Research and analysis

China: joint people-to-people dialogue

Published 6 May 2014

0.1 Summary

Second UK-China High-Level People to People (P2P) dialogue marked by prominent publicity, high-level access, and candid exchanges A strong set of policy and commercial agreements underpinned the main event and separate ministerial programmes in education health, science and culture.

0.2 Detail

The second UK-China High-Level People to People (P2P) dialogue was held in Beijing on 22nd and 23rd April. Jeremy Hunt, David Willetts, Ed Vaizey and Sir Martin Davidson led the UK delegation.

The official programme began with a dinner, hosted by Vice-Premier Liu, in an open-air pavilion, surrounded by lanterns, on a lake inside a Qing dynasty palace complex. The next day at the main Plenary opened with Beijing opera and children’s choir singing traditional British and Chinese songs. The British Council in turn had produced a powerful – and moving – series of testimonials from UK and Chinese alumni of the impact of studying in each other’s country.

The plenary was televised throughout. The exchanges gave Mr Hunt the opportunity to articulate the mutually reinforcing nature of our strengths and interests as China seeks to transform into a knowledge-based economy and to issue a challenge for even greater ambition. Mr Willetts set out our already extensive collaboration in education and science (we’ll soon see the one millionth Chinese graduate of a UK university) and announced the UK delivery partners for the Newton Fund. Mr Vaizey made a strong case for China to partner with the UK on the “soft” cultural infrastructure (curatorship, management, funding) that was necessary to sustain their huge investment in new cultural centres.

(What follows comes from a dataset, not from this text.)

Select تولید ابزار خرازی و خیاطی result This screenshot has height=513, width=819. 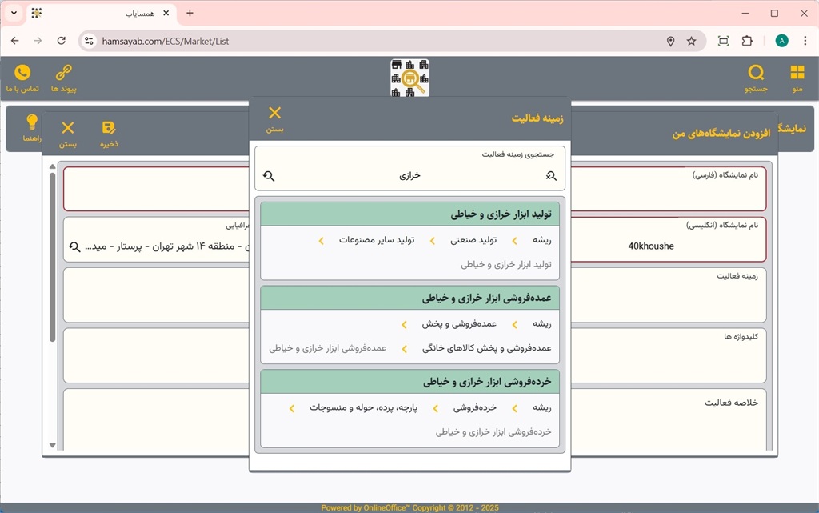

The two days of events saw a range of agreements giving substance to that partnership including:

  • on education: thirteen separate agreements from boosting Maths and Mandarin teaching in the UK, establishing new Open University collaboration on distance learning and dementia care, through to setting up a new joint media centre for training journalists;
  • on culture: a landmark UK-China film co-production treaty and agreement to stage the National Theatre’s War Horse here next year;
  • on media: contracts to broadcast both Silvergate’s wildly popular “Octonauts” and the output of smaller UK production firms on China Central Television. Valuable in themselves, these represent breakthrough deals in a sector where the UK is particularly strong;
  • on healthcare: a series of multi-million pound deals covering both software (e.g. digital records management) and hardware (planning of new integrated hospital and residential zones Beijing and Chongqing);
  • on science and innovation: a satellite deal, opening of a door for UK-China collaboration on the Square Kilometre Array, confirmation that the Chinese will work with us on a work-plan for the Newton fund to be ready by June, the trialling of a cutting-edge technology for treating tumours, and the first concrete UK-China research collaboration on space since the new MOU was signed in December;
  • on youth: an agreement between the All China Youth Federation and the Great Britain China Centre to collaborate on training the next generation of UK and China leaders. At the dinner with Vice Premier Liu Mr Hunt raised freedom of expression and the media and the treatment of dissidents A core part of UK creativity was the ability to challenge orthodoxy and the free flow of information.

0.3 Comment

The P2P agenda is important to our wider bilateral relationship aligning UK strengths with China’s economic development needs. In some areas we are seeing a rapid acceleration from a standing start. We invested our first serious resources into healthcare less than two years ago – and we are now starting to see significant commercial deals in this growing market. In others such as education and science we are building ever larger programmes of cooperation on what is now a huge base.